Andy menurut. Aku menggandeng tangannya dan mulai berjalan menyusuri lorong gelap
ini, bersama Andy. Bisa kurasakan tangannya bergetar dan dingin. Aku mengenggamnya
erat.

Setelah sekian lama kami menyusuri lorong ini, aku mulai merasakan tempat ini makin
terang. Dan entah bagaimana aku bisa merasakan pasir di bawah kakiku. Sesekali aku
tersandung kerikil, dan saat melihat ke atas ada banyak stalaktit di sana. Juga, di
bawah, di bagian pinggir lorong, ada beberapa deret stalakmit. Aku merasa heran. Ini
lorong atau gua?

Saat tempat itu sudah cukup terang bagi Andy, aku menyuruhnya membuka matanya. Dan,
reaksi Andy adalah,

“Ini di mana? Gua?”

Aku menggeleng. “Tak tahu. Aku hanya menyusuri lorong itu dan entah bagaimana kita
bisa mencapai tempat ini.”

Andy mengangkat bahu. “Tak ada cara lain untuk mengetahuinya selain melanjutkan
perjalanan, kan? Ayo.”

Kami berdua kembali menyusuri lorong itu. Akhirnya mulut gua itu terlihat. Dengan
gembira kami berlari kecil ke sana.

Begitu sampai di luar, kami kembali dihantui keheranan.

“Ini bukan di sekolah,” kata Andy heran.

“Juga bukan belakang sekolah,” tambahku bingung. Aku jelas tahu itu karena kadang
aku memanjat pagar belakang sekolah saat datang terlambat. Anak baik dilarang meniru.

“Lalu di mana?”

“Tak jelas.”

“Tunggu dulu. Itu tak penting. Sekarang, kenapa kita berpakaian seperti ini?”

Aku menunduk dan memperhatikan pakaianku. Seragam sekolahku lenyap, digantikan
pakaian longgar khas Inggris jaman dulu, yang setelah kuperhatikan rasanya
mirip-mirip baju Peter Pan.

“Apaan nih?!” teriakku kaget.

Dan… kenapa rasanya aku melihat ada kilauan dari rambutku? Aku memerhatikannya
dengan heran. Astaga. Rambutku tidak seperti biasanya. Bahkan di siang hari yang
cerah begini rambutku tetap kemilau keperakan.

“Topi!” desisku saat kekagetanku teratasi. Sialnya, topiku menghilang. Tak ada di
manapun.

“Kenapa di siang begini rambutku tetap seperti ini…?”

“Entahlah. Ini aneh. Sepertinya ini bukan dunia kita.”

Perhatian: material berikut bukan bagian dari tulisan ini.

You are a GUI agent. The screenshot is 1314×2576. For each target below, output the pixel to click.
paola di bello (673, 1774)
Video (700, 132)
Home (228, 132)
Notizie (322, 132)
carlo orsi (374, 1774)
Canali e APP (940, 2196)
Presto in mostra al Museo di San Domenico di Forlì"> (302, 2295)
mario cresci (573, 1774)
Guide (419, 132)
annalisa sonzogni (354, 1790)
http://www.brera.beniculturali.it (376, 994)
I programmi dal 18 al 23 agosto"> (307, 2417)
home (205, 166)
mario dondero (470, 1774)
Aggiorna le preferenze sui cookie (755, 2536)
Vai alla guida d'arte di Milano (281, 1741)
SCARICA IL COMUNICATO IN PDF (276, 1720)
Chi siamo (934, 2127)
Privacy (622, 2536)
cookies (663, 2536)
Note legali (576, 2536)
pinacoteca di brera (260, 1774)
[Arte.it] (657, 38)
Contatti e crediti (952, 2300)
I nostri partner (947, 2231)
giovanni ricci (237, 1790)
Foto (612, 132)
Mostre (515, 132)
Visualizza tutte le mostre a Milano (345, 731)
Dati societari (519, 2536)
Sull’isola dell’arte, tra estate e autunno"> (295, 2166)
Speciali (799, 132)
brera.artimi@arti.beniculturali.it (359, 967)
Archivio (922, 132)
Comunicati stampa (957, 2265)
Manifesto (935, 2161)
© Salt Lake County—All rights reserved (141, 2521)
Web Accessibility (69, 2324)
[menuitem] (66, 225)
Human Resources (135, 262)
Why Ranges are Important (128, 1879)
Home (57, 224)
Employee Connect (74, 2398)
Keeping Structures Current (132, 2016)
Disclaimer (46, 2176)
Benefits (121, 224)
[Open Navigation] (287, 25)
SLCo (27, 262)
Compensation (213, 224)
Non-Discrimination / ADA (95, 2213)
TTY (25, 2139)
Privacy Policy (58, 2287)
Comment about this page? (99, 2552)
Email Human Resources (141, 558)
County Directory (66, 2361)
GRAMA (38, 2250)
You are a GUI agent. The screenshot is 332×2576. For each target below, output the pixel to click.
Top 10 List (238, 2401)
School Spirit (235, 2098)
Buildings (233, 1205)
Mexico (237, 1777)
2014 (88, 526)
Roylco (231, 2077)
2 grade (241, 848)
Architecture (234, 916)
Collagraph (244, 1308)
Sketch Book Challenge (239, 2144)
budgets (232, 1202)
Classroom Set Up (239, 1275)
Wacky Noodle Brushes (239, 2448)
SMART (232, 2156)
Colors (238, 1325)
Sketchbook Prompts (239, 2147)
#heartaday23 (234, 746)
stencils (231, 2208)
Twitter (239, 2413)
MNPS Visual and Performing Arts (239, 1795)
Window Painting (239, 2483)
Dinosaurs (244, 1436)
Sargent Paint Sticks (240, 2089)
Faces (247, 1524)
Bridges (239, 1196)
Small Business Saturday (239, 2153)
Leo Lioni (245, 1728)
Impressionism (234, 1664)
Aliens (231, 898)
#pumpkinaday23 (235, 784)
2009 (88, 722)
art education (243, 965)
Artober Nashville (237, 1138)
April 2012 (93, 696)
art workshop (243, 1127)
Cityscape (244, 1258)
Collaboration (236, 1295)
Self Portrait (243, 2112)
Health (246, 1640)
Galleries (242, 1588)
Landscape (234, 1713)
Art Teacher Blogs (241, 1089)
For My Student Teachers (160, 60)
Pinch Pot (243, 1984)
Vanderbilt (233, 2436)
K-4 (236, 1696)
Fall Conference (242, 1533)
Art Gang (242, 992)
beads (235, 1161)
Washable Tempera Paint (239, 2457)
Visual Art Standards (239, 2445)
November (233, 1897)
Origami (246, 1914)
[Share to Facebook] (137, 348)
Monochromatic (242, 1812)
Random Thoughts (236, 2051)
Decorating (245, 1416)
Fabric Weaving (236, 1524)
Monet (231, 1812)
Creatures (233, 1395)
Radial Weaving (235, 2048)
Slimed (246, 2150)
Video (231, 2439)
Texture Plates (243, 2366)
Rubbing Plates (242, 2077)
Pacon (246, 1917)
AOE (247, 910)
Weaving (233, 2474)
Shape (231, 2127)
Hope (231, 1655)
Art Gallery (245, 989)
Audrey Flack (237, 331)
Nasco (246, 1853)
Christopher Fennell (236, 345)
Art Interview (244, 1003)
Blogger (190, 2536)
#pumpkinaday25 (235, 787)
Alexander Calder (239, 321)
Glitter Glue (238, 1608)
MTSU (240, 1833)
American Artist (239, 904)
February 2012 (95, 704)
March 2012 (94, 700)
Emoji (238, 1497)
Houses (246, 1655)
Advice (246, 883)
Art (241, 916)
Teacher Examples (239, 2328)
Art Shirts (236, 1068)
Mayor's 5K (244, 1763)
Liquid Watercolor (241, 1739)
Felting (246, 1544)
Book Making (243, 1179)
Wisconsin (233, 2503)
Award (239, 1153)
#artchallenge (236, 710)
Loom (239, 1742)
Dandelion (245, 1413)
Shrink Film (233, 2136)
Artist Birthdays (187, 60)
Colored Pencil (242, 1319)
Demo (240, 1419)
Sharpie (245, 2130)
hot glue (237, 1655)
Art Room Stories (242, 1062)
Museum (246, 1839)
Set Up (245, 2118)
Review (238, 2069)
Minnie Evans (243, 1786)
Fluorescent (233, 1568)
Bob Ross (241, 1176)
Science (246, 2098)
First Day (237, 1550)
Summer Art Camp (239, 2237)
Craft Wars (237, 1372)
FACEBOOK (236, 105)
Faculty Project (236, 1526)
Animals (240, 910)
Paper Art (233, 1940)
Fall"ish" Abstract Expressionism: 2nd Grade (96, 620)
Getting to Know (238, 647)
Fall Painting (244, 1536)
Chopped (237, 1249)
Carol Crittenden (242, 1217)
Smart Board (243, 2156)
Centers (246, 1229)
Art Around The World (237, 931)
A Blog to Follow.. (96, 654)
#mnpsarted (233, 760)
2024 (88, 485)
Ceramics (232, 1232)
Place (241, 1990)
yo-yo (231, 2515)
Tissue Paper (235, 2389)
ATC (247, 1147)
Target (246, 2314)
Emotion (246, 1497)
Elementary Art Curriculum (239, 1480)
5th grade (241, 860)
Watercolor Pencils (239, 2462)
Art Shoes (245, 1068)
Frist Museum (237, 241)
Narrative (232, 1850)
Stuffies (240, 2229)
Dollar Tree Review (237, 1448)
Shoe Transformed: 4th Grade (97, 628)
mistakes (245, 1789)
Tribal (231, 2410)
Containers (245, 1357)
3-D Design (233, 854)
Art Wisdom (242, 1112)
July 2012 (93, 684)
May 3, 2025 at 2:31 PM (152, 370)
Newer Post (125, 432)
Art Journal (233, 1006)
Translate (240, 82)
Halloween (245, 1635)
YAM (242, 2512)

“Dan… Andy, kau tak sadar?”

“Apa?”

“Rambutmu. Warna rambutmu memang sewarna matahari. Tapi tak berkilau. Dan sekarang
rambutmu juga berkilau!”

“Heh?” Andy mencabut sehelai rambutnya dan mengamatinya seakan dia tak pernah punya
rambut sebelumnya.

“Kenapa bisa begini?!” serunya tak percaya.

“Aku tak punya teori untuk itu, maaf, tapi yang jelas kita harus mencari tahu di
mana ini dan bagaimana caranya untuk kembali ke tempat kita sendiri.”

Kata-kata itu baru saja terlontar dari mulutku saat tiba-tiba tangan Andy mencekal
bahuku keras. Aku melihat ke arah matanya menatap dan menegang. Ada seorang
laki-laki di sana, memandangi kami ternganga.

“Siapa kalian?” tanya laki-laki itu.